S O Y L U E D E B İ Y A T

metin cengiz



1980 SONRASI TÜRK ŞİİRİ ve BİÇİM (Metin Cengiz)

 

 

1980 sonrasında yönlendiren, egemen olan, veya geçerli olan şiir üzerine konuşmak, bir anlamda, yazın tarihine bakmak da demektir. Yazın tarihinde de aslolan, bireysel olgulara hatta, bir dönemin şiirsel oluşumuna bakmak değil, şiir dönemlerindeki kuramsal ve sorunsal olguları ele almaktır. Böyle olunca, şiirsel oluşumların nasıl birbirini reddedip yeni oluşumlara yol açtığı, hatta kabul ve çatışmalar arasında düz bir çizgide değil de sarmal bir yapılanmada nasıl yeni oluşumlara yol açtığı önem kazanır. Şöyle ki, Garip döneminden söz ettiğimizde, tek tek şairlerle şiir dışında, şiirin doğrudan bağımlı olmadığı diğer farklı disiplinlere bakılır. Oysa, Garip Şiiri, ülkemizde daha önce varolan, ancak şu ya da bu nedenle öne çıkamamış eğilimlerin (şiirsel eğilimlerin-tekniklerin) yeniden yaratılarak, yeni bir biçim verilerek egemen oluşudur. Bu bağlamda, 40 dönemi öncesine bakıldığında, Garip Şiiri’ni oluşturan, önceleyen gereçleri görebiliriz. Ve ne ilginçtir ki, Garip Şiiri, kendisinden de etkilenen 40 Kuşağı Şiiri’ne bir reddiyeyle başlamıştır. Nitekim İkinci Yeni Şiiri de geçmişteki bu her iki şiir döneminde var olan, ama daha göze çarpmayan bir yerde duran şiir biçimlerinin egemenliğinin ilanıdır. Garip döneminde ve öncesinde, hatta aynı sıralarda yazan F. Hüsnü Dağlarca, Cahit Sıtkı Tarancı, vb. gibi şairlere, hatta daha önce yer almış şairlere bakılınca İkinci Yeni’nin şimdiye değin hakkında diğer kültür dizilerine bakılarak yapılan açıklamaların ne denli yetersiz oldukları görülür. Demek ki bir döneme bakışta aslolan, şiirin evrimleşme sürecini görmektir. Kendi içinde taşıdığı yazınsal dinamiklerdir. Biçimlerdeki evrim sorunudur teknik veya gereç olarak. Burada dikkat edilirse, karmaşık bir gelişmedir söz konusu olan.

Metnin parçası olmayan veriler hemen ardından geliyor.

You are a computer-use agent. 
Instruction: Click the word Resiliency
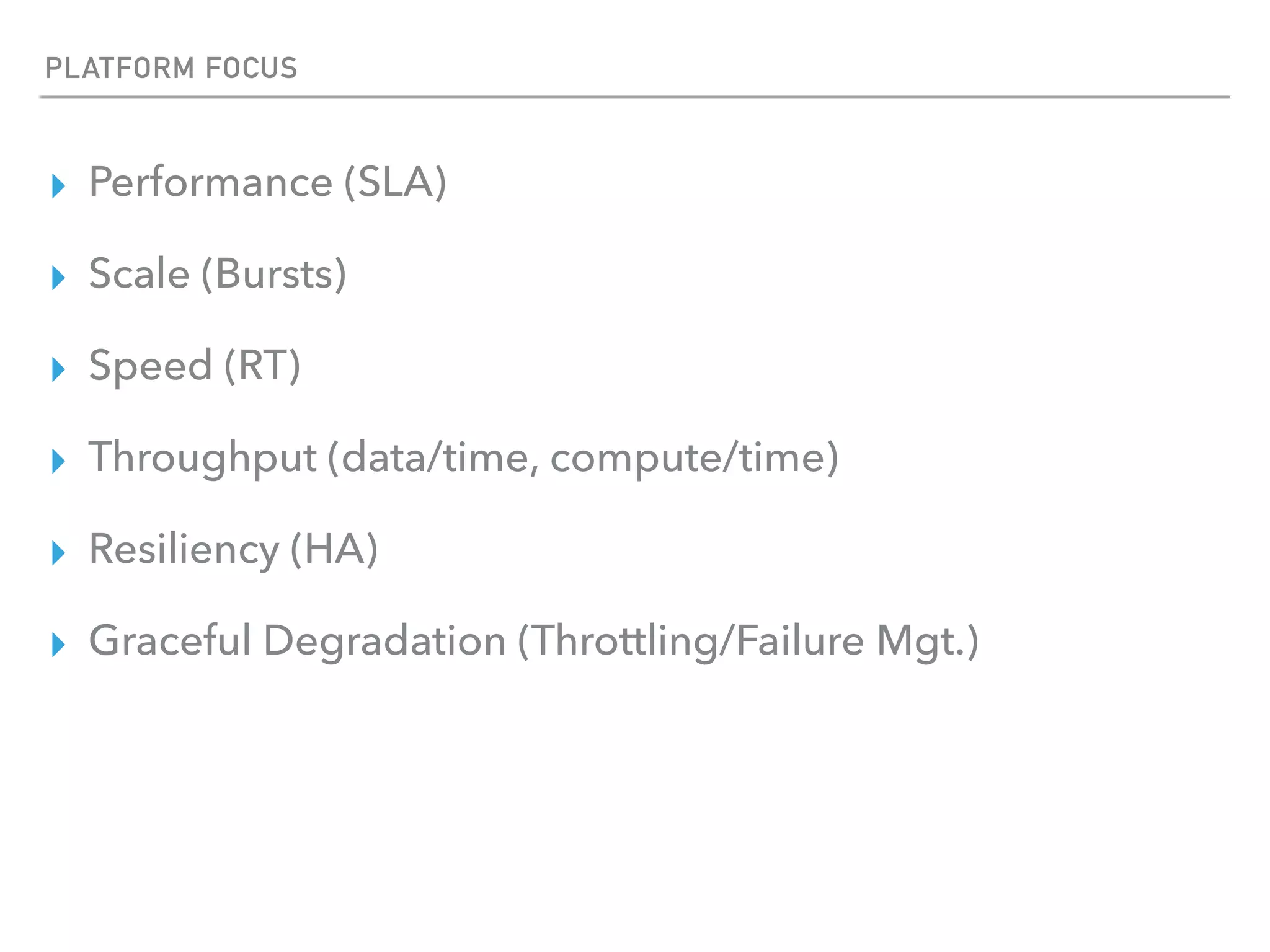pos(184,550)

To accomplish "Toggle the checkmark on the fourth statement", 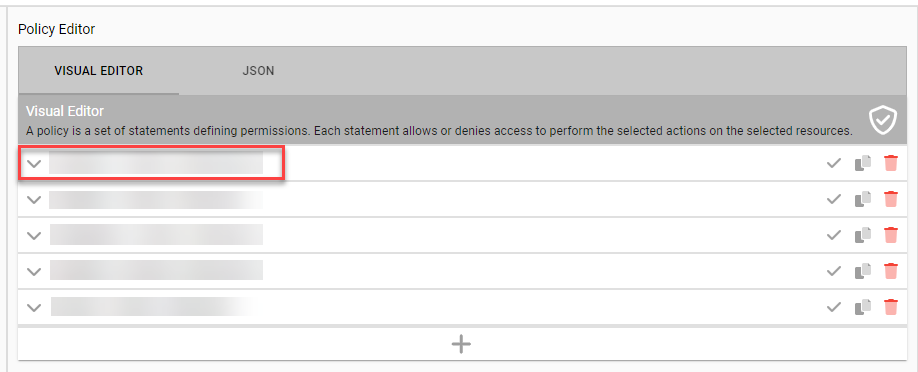I will click(834, 271).

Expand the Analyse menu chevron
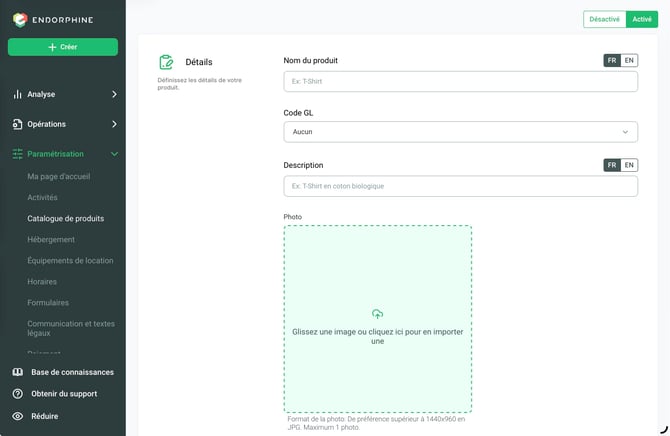pyautogui.click(x=114, y=94)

Reddedilen, egemen olamayan şiirsel biçimlerden yola çıkıştan söz etmekteyim. Veya kabul edilmiş görülenin köklü bir eleştirisinden. Ve yine dikkat edilirse, yazınsal devamlılık, karmaşık bir çatışma sürecini içermektedir. Bu noktada, geleneğin yeniden yaratılmasını anmak istiyorum. Egemen olanın, daha altlarda, veya egemen olanın yanı sıra başka şiirsel biçimleri ürettiğinden. Ancak, egemen olan tektir. Diğer şiirsel biçimlerin yanında başat durumdadır. Gelenek, egemen olanın yanı sıra, aynı süreçte, şiirsel biçim olarak olgunlaşmış da olsa kurallar, teknik ve gereç olarak henüz evrim açısından benimsenip kabul edilmemiş olan farklı şiirsel biçimlerin devamını olanaklı kılar.

 

             1980 sonrası egemen olan şiire gelince... Egemen bir şiirsel biçim olarak, kendi kurallarını şöyle veya böyle koymuş ve kabul ettirmiş olsa da, şiirsel biçim olarak tarihleşmediğinden, hakkında söylenecekler şiirimizin geçmişi henüz evrimleşme açısından irdelenmiş olmasa da -bu böyledir edebiyat tarihinde evrim açısından-, kabul edilmelidir... 1980 sonrasında, şiirin artık eskisi gibi yazılmadığı, ideolojik hatlarda devinenlerin bile bu egemen olana göre kendilerini/ söylemlerini belirlemeye çabaladığı, şiirin kendi içine yöneldiği, ilk defa reddetmenin yerine Türk şiir birikiminin olduğu gibi kabullenilip değerlendirildiği söylenebilir. Bu egemen olan şiirin geçmiş birikimle hangi noktalarda çeliştiği, hangi teknik ve gereçlerde yeni biçimler oluşturduğu, egemen olan şiirin Türk şiirine biçim olarak nerelerde katkıda bulunduğu vb. gibi noktalarda açıklayıcı, tatmin edici inceleme ve araştırmalarda bulunulmuş olmaması, bu egemen olan şiir anlayışı içinde yer alan bir şair olmama karşın, beni kuşkuda bırakmıyor. Bir şair olarak, kendi anlayışıma karşı tarafsız olma duygusu coşkularıma galebe çalsa da, 1980 şiiri, onca yazı yazmama, düşünmeme karşın, şu yaptığım, yazın ve şiir açısından taşınması gereken bir olumluluk olmalı. Kendime böyle bir paye çıkardıktan sonra, hâlâ yaşanan, kendi tarihini yazan şiir için, diğer kültürel disiplinlerden yola çıkarak söylenecek şeylerin ne belirleyici ne de açıklayıcı olduğunu düşünüyorum. Başta da söylediğim gibi, belirleyici ve aslolan yazın tarihi açısından geçirilen evrimdir. Şiir buraya gelmişse, A, B, C adlı şairlerin adlarının, görüldüğü gibi, başat şiirin şiirimize getirdikleri, şiirimizde yol açtığı değişimler vb. tartışılmalı diyorum.

 

             Bu bağlamda, son olarak söylemek istediklerim elbette var. Öncelikle şunu söyleyeyim: Yazınsal açıdan doğal olan olmaktadır. Yazınsal hareketlerin sürekli gelişip değiştikleridir bu da. Tabii ki getirdikleri paradigmalarla. Ve de özellikle şiirin söylediğim, vurguladığım gibi evrimi açısından. Kısaca nelerdir bunlar?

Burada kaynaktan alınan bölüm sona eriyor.